Figure 5. SARM is required for optimal Pol II recruitment and the assembly of transcription factors at the Ccl5 promoter.

A-D, Primary WT and Sarm^−/− BMDMs were stimulated with 100ng/ml LPS (A,C) or 5μg/ml CLO75 (B,D) for the indicated times, or medium as control. Sheared chromatin lysates were subjected to ChIP with an antibody specific to RNA Polymerase II (Pol II) or an isotype-control antibody (IgG).

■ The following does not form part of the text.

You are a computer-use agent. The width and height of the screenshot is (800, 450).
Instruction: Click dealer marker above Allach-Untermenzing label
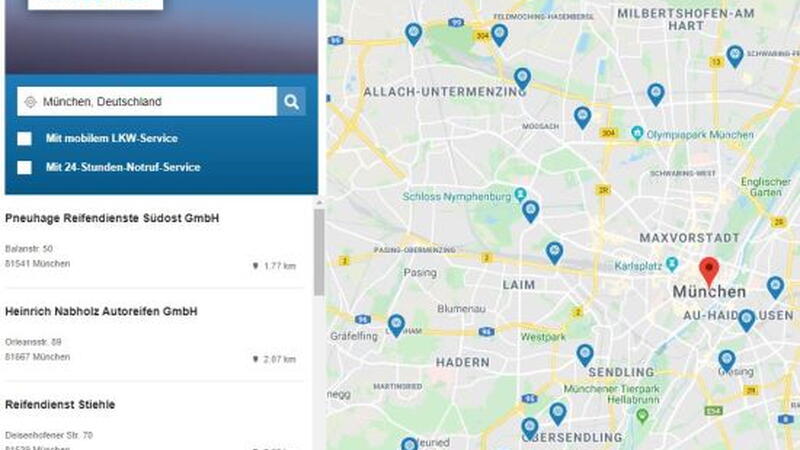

Precipitated DNA and Input DNA were analyzed by quantitative RT-PCR using primer pairs specific for the Ccl5 or Tnf promoter. Results are normalized to Input and are presented as fold enrichment of Pol II at the Ccl5 promoter (A,B) or Tnf promoter (C,D) relative to the untreated WT control. E-K, Primary WT and Sarm^−/− BMDMs were stimulated for 1h with 100ng/ml LPS (E-G,J), 5μg/ml CLO75 (H,I,K) or medium as control (mock). Sheared chromatin lysates were subjected to ChIP with antibodies specific to NF-кB p65 (E,H,J,K), IRF3 (F), IRF1 (G,I) or IgG control. Samples were analyzed as in A-D and are presented as fold enrichment of each specific transcription factor at the Ccl5 promoter (E-I) or Tnf promoter (J,K) relative to mock treated WT cells. All data are mean ± SD of PCR technical triplicates and are representative of at least three independent experiments. * P < 0.05, ** P < 0.01, *** P < 0.001 compared with WT (Student's t-test).